Exercise description:
From the first line to the last, retype the records exactly without their images.

****************************************

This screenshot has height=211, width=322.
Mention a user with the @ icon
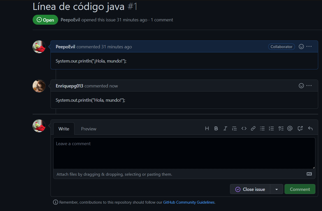(290, 128)
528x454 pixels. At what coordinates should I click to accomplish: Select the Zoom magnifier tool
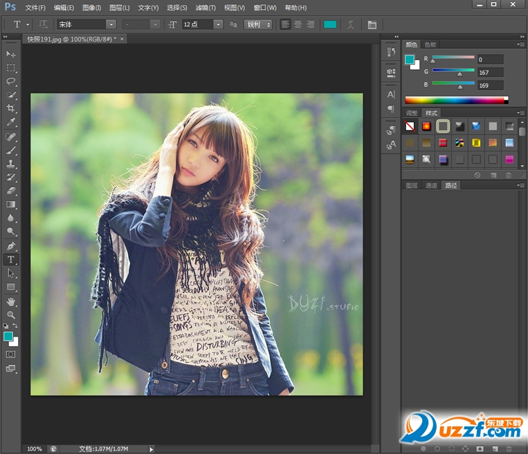(11, 315)
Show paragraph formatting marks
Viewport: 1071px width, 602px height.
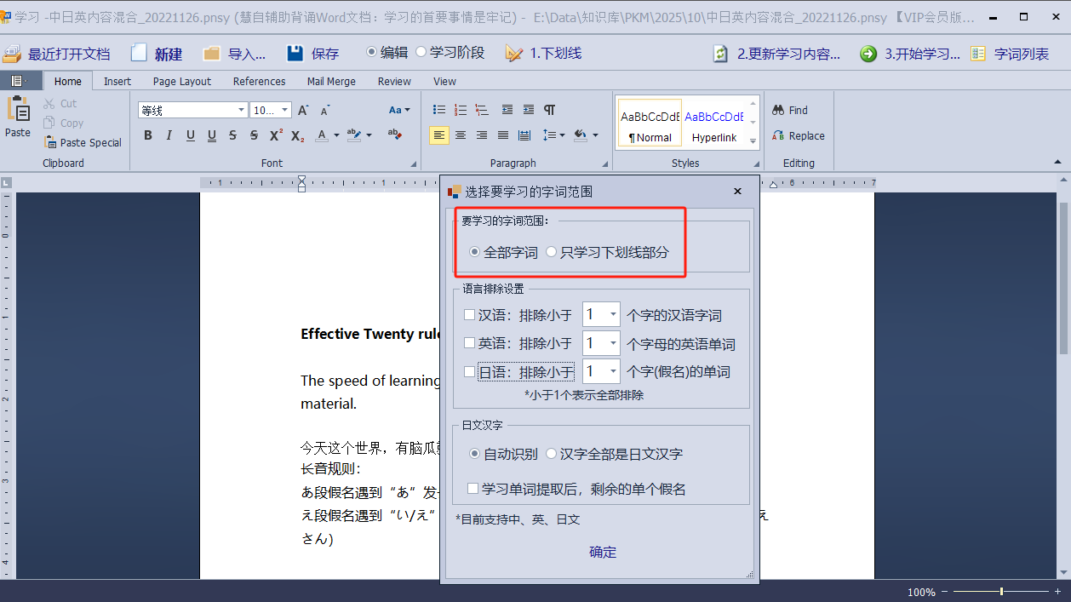pyautogui.click(x=550, y=110)
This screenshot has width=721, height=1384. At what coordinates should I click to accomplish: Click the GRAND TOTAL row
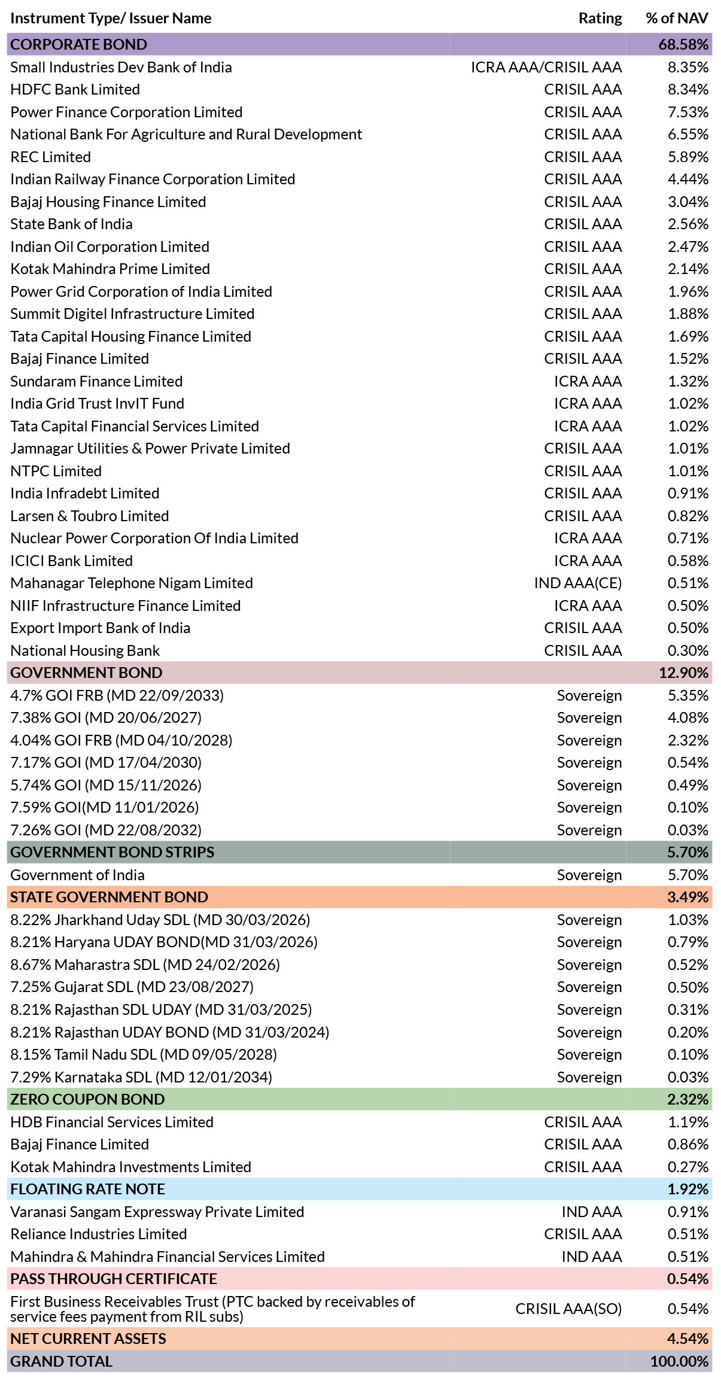pyautogui.click(x=360, y=1361)
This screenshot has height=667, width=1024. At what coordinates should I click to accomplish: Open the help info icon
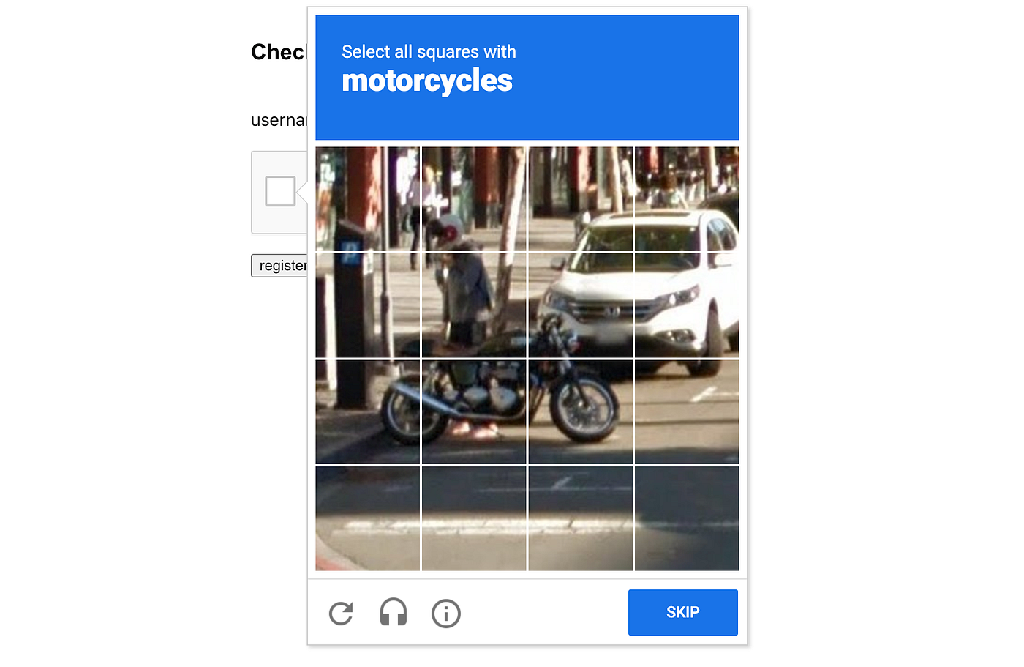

****************************************

Result below:
This screenshot has height=211, width=322.
Mention a user with the @ icon
(290, 128)
528x454 pixels. At what coordinates should I click to accomplish: Select the Zoom magnifier tool
(11, 315)
Show paragraph formatting marks
Viewport: 1071px width, 602px height.
pyautogui.click(x=550, y=110)
This screenshot has width=721, height=1384. At what coordinates should I click to accomplish: Click the GRAND TOTAL row
pyautogui.click(x=360, y=1361)
This screenshot has height=667, width=1024. At what coordinates should I click to accomplish: Open the help info icon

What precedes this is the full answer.